Genetic Augmentation of Sugarcane Through Direct Gene Transformation with Osgly II Gene Construct

Owing to bottlenecks like complex genetic architecture, high ploidy level, specific climatic requirements for flowering coupled with longer life cycle in traditional sugarcane breeding, genetic augmentation of elite sugarcane cultivars for traits like abiotic and biotic tolerance are realistic goals for biotechnology endeavours. Glyoxalase I and glyoxalase II have been proved to confer improved salinity tolerance in tobacco and rice. Direct genetic transformation in sugarcane with salinity conferring Osgly gene construct in commercial sugarcane variety CoJ 83 has been reported. Embryogeneic calli lines were established on MS + 2,4-D (4.0 mgL −1 ) + Kinetin (0.5 mgL −1 ) + Sucrose (30 gL −1 ) medium.
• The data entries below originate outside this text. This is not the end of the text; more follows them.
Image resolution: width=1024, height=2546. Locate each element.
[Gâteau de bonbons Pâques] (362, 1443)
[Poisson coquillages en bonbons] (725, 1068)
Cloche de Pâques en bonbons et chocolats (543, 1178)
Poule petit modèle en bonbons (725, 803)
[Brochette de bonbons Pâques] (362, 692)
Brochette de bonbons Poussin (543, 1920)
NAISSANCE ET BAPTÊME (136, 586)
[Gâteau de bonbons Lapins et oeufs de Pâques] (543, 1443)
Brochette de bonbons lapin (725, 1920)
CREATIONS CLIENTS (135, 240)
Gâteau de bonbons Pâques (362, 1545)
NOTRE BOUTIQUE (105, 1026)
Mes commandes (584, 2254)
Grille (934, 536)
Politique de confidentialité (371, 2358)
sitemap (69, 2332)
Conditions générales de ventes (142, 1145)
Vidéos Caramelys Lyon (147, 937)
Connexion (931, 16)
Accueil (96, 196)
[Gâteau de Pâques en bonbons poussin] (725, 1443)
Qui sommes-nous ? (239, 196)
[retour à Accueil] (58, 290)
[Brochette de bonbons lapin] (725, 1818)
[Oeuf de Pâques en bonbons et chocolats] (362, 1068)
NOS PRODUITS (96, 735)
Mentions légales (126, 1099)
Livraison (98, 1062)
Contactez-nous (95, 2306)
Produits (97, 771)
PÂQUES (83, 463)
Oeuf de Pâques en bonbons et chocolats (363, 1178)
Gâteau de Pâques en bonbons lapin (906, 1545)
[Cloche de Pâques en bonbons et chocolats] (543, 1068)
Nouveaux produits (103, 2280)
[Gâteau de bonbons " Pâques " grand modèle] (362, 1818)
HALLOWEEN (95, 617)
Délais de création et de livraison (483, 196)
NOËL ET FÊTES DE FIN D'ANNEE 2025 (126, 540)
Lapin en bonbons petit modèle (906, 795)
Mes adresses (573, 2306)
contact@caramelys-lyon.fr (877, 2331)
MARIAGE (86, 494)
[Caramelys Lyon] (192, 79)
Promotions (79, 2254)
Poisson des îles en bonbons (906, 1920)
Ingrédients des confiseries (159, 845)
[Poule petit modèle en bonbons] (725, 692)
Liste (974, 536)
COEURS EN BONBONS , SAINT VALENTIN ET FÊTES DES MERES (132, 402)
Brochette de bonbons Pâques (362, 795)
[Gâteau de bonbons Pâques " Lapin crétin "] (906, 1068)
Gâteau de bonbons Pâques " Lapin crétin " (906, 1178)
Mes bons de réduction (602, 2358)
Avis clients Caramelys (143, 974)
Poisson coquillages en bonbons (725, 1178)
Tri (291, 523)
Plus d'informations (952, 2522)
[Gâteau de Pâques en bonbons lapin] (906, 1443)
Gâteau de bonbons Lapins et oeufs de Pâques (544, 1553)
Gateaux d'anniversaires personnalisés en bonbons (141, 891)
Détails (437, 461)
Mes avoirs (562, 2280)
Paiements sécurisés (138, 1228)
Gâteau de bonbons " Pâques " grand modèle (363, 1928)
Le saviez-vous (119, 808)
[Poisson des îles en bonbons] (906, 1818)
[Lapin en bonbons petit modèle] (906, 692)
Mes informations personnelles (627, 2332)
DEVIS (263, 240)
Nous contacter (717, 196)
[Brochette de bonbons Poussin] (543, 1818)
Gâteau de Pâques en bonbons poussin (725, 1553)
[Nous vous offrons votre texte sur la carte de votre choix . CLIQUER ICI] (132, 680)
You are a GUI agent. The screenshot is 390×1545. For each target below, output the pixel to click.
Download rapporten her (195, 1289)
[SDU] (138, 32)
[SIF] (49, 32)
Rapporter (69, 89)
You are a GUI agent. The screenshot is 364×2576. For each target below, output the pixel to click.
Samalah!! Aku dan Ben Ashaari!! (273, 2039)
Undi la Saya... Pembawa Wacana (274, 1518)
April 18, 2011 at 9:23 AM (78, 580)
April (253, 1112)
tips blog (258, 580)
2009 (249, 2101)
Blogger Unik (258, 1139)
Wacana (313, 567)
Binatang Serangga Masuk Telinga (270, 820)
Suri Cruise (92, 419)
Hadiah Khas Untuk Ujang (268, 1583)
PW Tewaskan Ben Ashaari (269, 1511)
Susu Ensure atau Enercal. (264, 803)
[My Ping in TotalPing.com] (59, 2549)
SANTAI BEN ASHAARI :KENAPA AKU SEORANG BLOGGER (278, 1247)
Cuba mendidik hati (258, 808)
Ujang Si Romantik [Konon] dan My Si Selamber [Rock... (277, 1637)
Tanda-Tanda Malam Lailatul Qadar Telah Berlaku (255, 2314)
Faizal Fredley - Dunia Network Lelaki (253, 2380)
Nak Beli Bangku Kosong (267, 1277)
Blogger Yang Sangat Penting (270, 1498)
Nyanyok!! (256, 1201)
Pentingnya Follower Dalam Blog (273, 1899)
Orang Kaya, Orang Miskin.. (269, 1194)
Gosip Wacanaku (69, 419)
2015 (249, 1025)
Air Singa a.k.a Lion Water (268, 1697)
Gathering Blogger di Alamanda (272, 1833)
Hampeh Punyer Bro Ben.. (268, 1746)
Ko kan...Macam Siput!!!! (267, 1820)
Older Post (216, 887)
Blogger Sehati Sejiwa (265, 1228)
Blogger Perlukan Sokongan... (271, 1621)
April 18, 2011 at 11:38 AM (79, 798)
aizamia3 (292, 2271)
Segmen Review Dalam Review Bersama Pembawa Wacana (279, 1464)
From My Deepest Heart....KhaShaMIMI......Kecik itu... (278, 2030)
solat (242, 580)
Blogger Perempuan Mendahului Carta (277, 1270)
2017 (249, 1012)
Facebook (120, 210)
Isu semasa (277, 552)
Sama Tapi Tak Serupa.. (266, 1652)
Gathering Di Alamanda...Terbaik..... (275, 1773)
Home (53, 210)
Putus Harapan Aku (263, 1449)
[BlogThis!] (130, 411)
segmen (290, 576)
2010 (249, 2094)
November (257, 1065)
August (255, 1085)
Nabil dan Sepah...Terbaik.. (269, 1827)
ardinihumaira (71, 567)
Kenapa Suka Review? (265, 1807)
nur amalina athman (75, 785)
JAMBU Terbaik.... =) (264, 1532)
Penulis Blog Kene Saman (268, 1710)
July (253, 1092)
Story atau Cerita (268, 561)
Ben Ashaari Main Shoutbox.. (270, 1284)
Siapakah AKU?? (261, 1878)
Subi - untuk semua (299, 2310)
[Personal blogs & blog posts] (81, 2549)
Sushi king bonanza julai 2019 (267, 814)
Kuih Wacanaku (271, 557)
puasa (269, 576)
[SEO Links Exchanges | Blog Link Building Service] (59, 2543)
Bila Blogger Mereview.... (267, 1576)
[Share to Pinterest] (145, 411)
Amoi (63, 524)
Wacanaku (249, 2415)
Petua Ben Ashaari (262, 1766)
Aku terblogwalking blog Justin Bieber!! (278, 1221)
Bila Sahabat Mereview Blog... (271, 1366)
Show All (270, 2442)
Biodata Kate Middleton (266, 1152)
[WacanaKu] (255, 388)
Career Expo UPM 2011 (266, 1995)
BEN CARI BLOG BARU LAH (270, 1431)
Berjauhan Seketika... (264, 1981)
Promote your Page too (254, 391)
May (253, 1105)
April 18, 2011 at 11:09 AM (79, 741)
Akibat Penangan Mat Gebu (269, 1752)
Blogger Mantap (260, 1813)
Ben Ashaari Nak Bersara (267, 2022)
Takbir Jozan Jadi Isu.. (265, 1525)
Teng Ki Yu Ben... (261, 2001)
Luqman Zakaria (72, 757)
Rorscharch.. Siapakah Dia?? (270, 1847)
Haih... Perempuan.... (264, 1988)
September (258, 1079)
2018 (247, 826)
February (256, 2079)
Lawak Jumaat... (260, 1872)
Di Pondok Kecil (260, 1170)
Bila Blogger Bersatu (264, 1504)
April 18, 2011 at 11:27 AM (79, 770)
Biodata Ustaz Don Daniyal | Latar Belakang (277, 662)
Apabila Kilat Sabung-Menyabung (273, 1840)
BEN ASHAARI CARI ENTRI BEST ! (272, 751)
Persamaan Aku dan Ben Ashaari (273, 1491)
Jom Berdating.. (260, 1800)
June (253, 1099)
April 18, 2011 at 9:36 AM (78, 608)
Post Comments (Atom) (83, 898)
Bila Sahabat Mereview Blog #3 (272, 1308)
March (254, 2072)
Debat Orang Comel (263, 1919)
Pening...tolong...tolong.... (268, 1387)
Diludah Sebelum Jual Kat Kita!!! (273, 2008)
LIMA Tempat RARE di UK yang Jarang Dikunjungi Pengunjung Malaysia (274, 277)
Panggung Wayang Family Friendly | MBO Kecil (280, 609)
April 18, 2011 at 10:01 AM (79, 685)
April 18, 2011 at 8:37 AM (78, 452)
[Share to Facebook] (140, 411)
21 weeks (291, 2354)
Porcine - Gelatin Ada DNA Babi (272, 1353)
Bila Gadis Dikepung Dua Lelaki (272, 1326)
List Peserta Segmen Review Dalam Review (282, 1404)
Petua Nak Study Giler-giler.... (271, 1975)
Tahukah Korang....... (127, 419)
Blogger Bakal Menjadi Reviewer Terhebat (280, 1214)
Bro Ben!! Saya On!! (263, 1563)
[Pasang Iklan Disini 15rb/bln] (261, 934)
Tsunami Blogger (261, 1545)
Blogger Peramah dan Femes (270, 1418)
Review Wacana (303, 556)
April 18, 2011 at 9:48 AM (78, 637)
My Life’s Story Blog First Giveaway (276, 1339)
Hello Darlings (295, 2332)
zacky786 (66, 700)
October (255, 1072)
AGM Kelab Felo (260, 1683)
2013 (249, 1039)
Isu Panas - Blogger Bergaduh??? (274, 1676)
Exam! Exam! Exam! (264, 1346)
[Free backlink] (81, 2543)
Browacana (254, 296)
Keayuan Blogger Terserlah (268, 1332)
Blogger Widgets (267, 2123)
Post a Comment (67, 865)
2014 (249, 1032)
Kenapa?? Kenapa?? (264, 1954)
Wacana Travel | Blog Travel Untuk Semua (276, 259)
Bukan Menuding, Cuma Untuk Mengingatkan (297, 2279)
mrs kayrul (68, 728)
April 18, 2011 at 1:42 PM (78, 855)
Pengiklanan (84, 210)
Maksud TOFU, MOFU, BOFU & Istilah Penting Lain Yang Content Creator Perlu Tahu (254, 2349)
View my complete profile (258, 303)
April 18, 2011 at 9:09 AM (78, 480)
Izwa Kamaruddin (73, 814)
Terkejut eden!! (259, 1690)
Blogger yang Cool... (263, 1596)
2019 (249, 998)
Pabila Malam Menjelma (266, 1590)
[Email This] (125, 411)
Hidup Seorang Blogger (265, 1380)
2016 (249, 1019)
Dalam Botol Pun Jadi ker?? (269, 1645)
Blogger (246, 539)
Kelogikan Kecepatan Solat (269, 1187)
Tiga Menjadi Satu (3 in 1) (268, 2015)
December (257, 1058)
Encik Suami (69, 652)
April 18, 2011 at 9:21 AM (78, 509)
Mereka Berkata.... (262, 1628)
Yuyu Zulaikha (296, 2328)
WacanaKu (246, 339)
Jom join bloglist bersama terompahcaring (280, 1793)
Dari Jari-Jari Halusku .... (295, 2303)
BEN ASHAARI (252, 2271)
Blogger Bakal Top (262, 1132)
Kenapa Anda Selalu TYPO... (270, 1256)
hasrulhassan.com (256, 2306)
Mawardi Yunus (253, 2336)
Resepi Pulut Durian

Selection of transformants was carried on callus stage on MS + 2,4-D (2.5 mgL −1 ) + Kinetin (0.5 mgL −1 ) + Hygromycin (35 ppm) medium for three cycles of 2 weeks each and regenerated on selection medium, i.e. MS + IAA (5 mgL −1 ) + Kinetin (0.5 mgL −1 ) + BAP (0.5 mgL −1 ) + Sucrose (30 gL −1 ) + Hygromycin (35 ppm). Putative transformants were pre-screened for expression of GUS reporter gene. PCR based molecular analysis of GUS positive transformants showed that 1.0 kb Osgly II DNA has been integrated into corresponding sugarcane variety and after further confirmation, this may lay the foundation for salinity tolerant transgenic breeding in sugarcane.